/PyTorch-MAML

A PyTorch implementation of Model Agnostic Meta-Learning (MAML) that faithfully reproduces the results from the original paper.

Primary LanguagePython

MAML in PyTorch - Re-implementation and Beyond

A PyTorch implementation of Model Agnostic Meta-Learning (MAML). We faithfully reproduce the official Tensorflow implementation while incorporating a number of additional features that may ease further study of this very high-profile meta-learning framework.

Overview

This repository contains code for training and evaluating MAML on the mini-ImageNet and tiered-ImageNet datasets most commonly used for few-shot image classification. To the best of our knowledge, this is the only PyTorch implementation of MAML to date that fully reproduces the results in the original paper without applying tricks such as data augmentation, evaluation on multiple crops, and ensemble of multiple models. Other existing PyTorch implementations typically see a ~3% gap in accuracy for the 5-way-1-shot and 5-way-5-shot classification tasks on mini-ImageNet.

Beyond reproducing the results, our implementation comes with a few extra bits that we believe can be helpful for further development of the framework. We highlight the improvements we have built into our code, and discuss our observations that warrent some attention.

Implementation Highlights

  • Batch normalization with per-episode running statistics. Our implementation provides flexibility of tracking global and/or per-episode running statistics, hence supporting both transductive and inductive inference.

  • Better data pre-processing. The official implementation does not normalize and augment data. We support data normalization and a variety of data augmentation techniques. We also implement data batching and support/query-set splitting more efficiently.

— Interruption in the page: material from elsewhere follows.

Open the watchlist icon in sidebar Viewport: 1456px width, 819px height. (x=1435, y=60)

  • More datasets. We support mini-ImageNet, tiered-ImageNet and more.

  • More options for outer-loop optimization. We support mutiple optimizers and learning-rate schedulers for the outer-loop optimization.

  • More powerful inner-loop optimization. The official implementation uses vanilla gradient descent in the inner loop. We support momentum and weight decay.

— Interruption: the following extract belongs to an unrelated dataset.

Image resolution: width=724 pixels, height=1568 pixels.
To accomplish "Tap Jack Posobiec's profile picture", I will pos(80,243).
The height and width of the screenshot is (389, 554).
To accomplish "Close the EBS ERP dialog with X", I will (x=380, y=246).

  • More options for encoder architecture. We support the standard four-layer ConvNet as well as ResNet-12 and ResNet-18 as the encoder.

  • Easy layer freezing. We provide an interface for layer freezing experiments. One may freeze an arbitrary set of layers or blocks during inner-loop adaptation.

  • Meta-learning with zero-initialized classifier head. The official implementation learns a meta-initialization for both the encoder and the classifier head. This prevents one from varying the number of categories at training or test time. With our implementation, one may opt to learn a meta-initialization for the encoder while initializing the classifier head at zero.

  • Distributed training and gradient checkpointing. MAML is very memory-intensive because it buffers all tensors generated throughout the inner-loop adaptation steps. Gradient checkpointing trades compute for memory, effectively bringing the memory cost from O(N) down to O(1), where N is the number of inner-loop steps. In our experiments, gradient checkpointing saved up to 80% of GPU memory at the cost of running the forward pass more than once (a moderate 20% increase in running time).

Transductive or Inductive?

The official implementation assumes transductive learning. The batch normalization layers do not track running statistics at training time, and they use mini-batch statistics at test time. The implicit assumption here is that test data come in mini-batches and are perhaps balanced across categories. This is a very restrictive assumption and does not land MAML directly comparable with the vast majority of meta-learning and few-shot learning methods. Unfortunately, this is not immediately obvious from the paper, and our findings suggest that the performance of MAML is hugely overestimated.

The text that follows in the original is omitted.